Tensions between the establishment and the rebels within libertarianism don’t look so strange lately, though, given that both the Democrats and the Republicans face similar internal struggles. And, tempting though it is to treat the two major parties as symmetrical with each other, notice that the rebellion (in the form of Trump) is defeating the establishment within the Republican Party, while the rebellion (in the form of Sanders) is being narrowly but decisively beaten by the Clinton establishment within the Democratic Party.
That means that if disgruntled major-party voters flee to the Libertarians this year, newcomers to the LP may be an odd mix of Democrat rebels and Republican ex-establishment figures—Bernie bros and Romney voters, so to speak (and a few Clintonite feminists will have a field day with that characterization).
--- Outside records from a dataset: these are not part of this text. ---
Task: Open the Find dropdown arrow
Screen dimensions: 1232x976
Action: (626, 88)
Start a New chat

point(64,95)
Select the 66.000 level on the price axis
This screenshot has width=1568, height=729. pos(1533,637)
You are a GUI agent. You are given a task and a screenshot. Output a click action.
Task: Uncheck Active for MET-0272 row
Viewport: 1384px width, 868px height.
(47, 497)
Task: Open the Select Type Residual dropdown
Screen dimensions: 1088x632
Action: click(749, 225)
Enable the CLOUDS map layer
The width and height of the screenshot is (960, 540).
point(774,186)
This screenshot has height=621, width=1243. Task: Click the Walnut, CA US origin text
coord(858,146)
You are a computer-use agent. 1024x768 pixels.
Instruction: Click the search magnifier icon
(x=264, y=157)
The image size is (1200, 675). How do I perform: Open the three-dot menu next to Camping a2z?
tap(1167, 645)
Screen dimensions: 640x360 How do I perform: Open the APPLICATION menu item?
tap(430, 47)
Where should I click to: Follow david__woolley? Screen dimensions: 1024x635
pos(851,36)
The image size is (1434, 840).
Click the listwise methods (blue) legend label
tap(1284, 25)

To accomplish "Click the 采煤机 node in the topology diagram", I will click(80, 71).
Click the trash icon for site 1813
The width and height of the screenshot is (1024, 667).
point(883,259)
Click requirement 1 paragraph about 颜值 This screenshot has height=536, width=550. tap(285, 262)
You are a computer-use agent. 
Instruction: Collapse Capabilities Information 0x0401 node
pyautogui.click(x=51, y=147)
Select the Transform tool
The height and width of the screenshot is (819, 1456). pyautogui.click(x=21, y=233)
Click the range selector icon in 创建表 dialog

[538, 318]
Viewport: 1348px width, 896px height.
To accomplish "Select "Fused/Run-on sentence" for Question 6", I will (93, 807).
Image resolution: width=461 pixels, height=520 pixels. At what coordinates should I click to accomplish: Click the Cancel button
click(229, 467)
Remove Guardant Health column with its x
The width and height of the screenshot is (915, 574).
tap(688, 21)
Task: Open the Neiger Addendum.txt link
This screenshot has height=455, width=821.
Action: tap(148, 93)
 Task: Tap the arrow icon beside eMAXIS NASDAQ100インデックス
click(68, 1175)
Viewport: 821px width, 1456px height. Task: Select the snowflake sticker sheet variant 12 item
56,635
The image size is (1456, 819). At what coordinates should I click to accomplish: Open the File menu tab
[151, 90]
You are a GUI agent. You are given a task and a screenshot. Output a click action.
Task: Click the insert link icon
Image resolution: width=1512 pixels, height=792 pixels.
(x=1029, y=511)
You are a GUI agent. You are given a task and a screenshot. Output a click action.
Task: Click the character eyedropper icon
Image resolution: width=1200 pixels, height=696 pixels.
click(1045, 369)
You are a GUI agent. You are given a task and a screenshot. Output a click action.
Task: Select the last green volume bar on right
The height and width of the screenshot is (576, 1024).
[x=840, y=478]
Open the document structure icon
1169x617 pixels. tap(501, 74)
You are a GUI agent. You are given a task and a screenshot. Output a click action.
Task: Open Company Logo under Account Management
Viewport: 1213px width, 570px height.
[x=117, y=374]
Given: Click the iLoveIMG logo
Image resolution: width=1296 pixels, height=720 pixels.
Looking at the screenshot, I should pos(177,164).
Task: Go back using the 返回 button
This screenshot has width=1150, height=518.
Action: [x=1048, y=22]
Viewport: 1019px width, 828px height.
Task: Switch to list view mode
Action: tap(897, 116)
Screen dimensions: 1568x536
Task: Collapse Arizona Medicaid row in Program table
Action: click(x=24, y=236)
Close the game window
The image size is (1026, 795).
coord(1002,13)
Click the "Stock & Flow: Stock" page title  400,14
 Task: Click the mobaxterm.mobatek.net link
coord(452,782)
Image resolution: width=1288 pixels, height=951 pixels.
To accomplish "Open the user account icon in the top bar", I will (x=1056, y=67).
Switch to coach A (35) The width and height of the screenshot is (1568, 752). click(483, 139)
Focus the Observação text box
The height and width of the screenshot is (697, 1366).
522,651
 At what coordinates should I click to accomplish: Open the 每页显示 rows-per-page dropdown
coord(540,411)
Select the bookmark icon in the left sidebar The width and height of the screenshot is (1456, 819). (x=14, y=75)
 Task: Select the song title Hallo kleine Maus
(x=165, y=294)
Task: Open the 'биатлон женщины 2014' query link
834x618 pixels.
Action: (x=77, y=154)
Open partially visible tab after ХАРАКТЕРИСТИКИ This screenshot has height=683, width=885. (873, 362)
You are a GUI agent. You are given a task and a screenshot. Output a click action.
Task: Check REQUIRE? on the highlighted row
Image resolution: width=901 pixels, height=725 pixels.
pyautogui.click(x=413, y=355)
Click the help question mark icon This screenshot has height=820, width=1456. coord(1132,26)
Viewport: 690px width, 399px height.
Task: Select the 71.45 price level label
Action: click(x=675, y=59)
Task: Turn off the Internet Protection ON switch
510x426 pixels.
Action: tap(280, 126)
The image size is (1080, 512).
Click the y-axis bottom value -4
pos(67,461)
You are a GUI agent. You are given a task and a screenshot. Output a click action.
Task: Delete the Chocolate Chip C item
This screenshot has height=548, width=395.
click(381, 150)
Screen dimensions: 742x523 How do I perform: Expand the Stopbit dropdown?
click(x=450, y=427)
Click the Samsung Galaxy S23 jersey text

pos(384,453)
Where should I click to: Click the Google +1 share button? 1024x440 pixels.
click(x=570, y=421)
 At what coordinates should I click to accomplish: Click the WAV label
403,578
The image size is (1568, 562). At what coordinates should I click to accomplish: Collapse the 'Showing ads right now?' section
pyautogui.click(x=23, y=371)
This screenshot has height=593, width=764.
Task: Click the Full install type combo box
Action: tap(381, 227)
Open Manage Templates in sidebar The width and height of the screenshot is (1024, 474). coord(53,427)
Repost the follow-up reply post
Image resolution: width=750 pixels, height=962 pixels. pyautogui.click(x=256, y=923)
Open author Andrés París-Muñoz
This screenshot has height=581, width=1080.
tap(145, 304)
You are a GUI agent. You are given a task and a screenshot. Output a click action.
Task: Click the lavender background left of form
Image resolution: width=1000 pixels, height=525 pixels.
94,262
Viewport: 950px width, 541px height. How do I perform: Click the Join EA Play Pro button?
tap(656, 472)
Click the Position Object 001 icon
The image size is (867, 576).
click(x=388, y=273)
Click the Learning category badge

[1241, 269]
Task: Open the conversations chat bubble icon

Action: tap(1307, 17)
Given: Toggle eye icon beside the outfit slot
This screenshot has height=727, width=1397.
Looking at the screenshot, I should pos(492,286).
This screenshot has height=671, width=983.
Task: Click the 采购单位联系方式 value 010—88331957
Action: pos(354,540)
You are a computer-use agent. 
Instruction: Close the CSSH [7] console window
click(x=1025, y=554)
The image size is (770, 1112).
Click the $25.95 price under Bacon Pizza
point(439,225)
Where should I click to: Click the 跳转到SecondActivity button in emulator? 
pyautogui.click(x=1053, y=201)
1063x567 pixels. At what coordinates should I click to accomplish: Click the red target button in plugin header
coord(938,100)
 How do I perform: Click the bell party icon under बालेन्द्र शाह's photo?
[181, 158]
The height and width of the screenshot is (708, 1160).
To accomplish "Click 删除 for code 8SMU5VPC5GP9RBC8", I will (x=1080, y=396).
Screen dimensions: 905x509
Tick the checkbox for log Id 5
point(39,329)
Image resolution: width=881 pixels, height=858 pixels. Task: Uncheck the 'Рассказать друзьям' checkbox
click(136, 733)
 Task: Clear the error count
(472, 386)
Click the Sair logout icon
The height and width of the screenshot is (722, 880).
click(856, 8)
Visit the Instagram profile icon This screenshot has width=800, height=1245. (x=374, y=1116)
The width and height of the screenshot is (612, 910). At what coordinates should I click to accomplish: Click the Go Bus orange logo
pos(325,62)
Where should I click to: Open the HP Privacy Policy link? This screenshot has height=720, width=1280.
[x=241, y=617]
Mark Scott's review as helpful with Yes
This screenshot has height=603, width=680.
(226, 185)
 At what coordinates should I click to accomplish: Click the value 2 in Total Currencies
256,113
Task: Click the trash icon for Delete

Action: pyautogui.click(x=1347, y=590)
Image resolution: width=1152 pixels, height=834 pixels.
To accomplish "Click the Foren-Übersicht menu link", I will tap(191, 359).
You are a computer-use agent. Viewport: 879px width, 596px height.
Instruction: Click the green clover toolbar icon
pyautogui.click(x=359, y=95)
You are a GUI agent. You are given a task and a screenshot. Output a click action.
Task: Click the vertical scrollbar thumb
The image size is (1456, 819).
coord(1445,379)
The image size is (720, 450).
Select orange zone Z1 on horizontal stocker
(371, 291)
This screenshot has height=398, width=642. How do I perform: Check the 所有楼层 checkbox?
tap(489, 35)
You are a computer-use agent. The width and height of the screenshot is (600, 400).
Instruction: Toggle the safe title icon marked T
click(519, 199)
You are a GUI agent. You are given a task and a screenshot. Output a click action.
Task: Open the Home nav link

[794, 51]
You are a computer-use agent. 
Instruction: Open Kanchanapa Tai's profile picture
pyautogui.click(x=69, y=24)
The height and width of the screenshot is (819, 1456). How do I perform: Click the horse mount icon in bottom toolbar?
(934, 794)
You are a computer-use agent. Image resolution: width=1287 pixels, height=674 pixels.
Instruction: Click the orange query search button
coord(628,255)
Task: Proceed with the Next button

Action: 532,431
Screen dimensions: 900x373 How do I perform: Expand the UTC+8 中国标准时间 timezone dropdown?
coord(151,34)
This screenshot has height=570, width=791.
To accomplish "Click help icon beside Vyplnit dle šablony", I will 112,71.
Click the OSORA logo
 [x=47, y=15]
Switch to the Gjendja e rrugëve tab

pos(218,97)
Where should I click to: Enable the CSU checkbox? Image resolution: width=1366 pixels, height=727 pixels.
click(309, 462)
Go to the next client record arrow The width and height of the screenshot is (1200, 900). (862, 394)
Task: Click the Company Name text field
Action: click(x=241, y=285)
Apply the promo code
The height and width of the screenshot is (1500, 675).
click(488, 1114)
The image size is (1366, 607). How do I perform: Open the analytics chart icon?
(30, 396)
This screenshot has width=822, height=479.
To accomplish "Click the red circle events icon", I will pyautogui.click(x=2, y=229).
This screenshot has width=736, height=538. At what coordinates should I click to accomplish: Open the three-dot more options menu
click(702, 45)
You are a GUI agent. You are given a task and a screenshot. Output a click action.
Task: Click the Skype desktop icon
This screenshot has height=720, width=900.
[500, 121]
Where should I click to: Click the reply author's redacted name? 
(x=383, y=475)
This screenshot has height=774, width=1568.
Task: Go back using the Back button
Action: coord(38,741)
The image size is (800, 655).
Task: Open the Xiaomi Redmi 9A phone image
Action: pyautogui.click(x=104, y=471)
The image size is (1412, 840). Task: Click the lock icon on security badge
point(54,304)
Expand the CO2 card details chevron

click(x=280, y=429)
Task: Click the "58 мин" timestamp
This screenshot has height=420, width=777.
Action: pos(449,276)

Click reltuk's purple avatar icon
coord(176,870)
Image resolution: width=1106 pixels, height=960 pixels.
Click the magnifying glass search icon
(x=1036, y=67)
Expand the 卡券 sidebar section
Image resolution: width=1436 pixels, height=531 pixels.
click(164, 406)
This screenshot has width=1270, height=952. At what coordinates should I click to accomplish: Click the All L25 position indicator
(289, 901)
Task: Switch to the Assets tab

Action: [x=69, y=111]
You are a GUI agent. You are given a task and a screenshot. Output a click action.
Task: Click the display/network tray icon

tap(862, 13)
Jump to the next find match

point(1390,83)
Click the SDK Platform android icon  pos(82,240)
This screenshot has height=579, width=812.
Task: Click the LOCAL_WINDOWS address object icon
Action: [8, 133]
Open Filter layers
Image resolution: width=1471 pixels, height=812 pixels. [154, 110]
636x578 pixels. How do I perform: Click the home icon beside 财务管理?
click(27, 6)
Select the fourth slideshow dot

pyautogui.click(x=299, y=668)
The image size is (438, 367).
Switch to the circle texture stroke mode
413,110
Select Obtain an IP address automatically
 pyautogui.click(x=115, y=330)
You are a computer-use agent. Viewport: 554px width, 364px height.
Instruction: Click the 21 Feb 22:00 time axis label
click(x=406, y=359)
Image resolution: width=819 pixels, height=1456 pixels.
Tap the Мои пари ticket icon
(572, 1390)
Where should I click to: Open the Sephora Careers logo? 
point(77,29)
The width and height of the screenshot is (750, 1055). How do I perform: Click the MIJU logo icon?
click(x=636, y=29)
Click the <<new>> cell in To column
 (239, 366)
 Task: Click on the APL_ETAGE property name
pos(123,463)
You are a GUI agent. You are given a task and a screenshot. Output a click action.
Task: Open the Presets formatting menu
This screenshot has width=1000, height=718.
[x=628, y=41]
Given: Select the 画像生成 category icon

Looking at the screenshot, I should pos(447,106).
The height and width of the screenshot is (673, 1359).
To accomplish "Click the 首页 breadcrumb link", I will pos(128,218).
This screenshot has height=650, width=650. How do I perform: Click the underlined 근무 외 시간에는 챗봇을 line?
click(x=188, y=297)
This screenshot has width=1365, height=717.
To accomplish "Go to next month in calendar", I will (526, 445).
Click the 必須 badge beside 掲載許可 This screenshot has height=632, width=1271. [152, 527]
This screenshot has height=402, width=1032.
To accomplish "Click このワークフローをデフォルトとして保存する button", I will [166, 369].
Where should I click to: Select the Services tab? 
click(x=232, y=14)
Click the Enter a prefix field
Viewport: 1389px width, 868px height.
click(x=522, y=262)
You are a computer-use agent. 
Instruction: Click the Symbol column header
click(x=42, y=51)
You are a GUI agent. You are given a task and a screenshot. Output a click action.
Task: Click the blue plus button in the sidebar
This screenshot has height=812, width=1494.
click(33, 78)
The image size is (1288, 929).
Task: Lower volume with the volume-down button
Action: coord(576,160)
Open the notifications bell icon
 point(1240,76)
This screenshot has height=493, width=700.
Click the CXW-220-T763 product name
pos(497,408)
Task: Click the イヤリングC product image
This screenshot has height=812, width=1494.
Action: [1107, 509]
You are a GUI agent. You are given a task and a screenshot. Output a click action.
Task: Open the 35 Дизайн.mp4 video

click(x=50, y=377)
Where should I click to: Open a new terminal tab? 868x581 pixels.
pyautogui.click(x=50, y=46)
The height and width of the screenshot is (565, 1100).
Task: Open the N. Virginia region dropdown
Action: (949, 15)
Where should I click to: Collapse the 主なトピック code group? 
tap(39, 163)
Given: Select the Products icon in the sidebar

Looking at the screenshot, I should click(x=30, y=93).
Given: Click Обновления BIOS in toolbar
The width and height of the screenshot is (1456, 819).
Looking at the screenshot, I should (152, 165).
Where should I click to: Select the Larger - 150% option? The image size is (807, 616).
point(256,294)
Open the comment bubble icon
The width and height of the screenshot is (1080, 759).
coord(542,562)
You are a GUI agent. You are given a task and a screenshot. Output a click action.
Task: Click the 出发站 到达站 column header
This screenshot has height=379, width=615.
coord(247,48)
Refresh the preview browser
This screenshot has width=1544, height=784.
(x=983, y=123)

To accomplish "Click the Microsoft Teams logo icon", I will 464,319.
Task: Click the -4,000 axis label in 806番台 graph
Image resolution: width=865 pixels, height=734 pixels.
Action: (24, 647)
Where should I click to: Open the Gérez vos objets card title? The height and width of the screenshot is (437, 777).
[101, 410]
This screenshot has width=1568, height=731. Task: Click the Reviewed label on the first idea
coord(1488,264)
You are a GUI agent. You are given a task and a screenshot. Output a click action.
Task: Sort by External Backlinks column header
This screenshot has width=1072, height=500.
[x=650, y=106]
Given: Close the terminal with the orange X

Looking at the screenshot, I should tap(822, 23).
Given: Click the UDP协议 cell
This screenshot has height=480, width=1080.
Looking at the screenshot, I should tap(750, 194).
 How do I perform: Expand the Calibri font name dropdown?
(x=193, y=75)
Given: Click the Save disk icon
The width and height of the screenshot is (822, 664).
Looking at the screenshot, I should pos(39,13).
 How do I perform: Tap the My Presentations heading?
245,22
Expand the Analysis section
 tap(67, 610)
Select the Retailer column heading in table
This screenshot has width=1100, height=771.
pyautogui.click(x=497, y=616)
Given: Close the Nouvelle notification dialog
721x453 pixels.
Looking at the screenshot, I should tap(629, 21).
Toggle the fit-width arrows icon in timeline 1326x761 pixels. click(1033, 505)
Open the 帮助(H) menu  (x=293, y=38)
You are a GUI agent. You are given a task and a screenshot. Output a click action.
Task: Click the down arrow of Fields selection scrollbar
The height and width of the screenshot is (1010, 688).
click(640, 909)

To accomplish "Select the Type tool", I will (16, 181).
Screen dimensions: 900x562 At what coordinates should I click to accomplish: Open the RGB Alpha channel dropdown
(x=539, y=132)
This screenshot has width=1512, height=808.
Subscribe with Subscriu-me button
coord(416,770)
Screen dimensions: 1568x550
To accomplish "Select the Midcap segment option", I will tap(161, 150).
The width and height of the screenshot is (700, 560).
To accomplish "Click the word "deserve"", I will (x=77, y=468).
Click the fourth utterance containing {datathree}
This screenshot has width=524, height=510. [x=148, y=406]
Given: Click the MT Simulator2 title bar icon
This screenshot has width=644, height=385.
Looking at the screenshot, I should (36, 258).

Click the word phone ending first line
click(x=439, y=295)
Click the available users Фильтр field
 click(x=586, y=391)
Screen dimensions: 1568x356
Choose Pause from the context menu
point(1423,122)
Since there are strategic advantages to remaining a big party in a majoritarian political system, maybe the Democrats and Republicans should work out a truce whereby both parties fragment but only if the other party agrees to do so simultaneously. That is, agree that the GOP will formally split into a conservative party and a populist party if and only if the Democrats simultaneously split into a left-liberal and a socialist party. Then the U.S. would suddenly look like a European country, with the Greens, Libertarians, Conservatives, Populists, Socialists, and Left-Liberals all trying to decide whether and when to form coalitions. It could be fun.
In the meantime, a larger-than-usual portion of the world waits to see how strange or palatable an offer the Libertarian Party will make to a politically desperate U.S. populace this weekend. Or at least, this may be a rare year in which the LP at least crosses people’s minds for a moment while they’re at the beach. It’s a start.
—Todd Seavey is the author of Libertarianism for Beginners.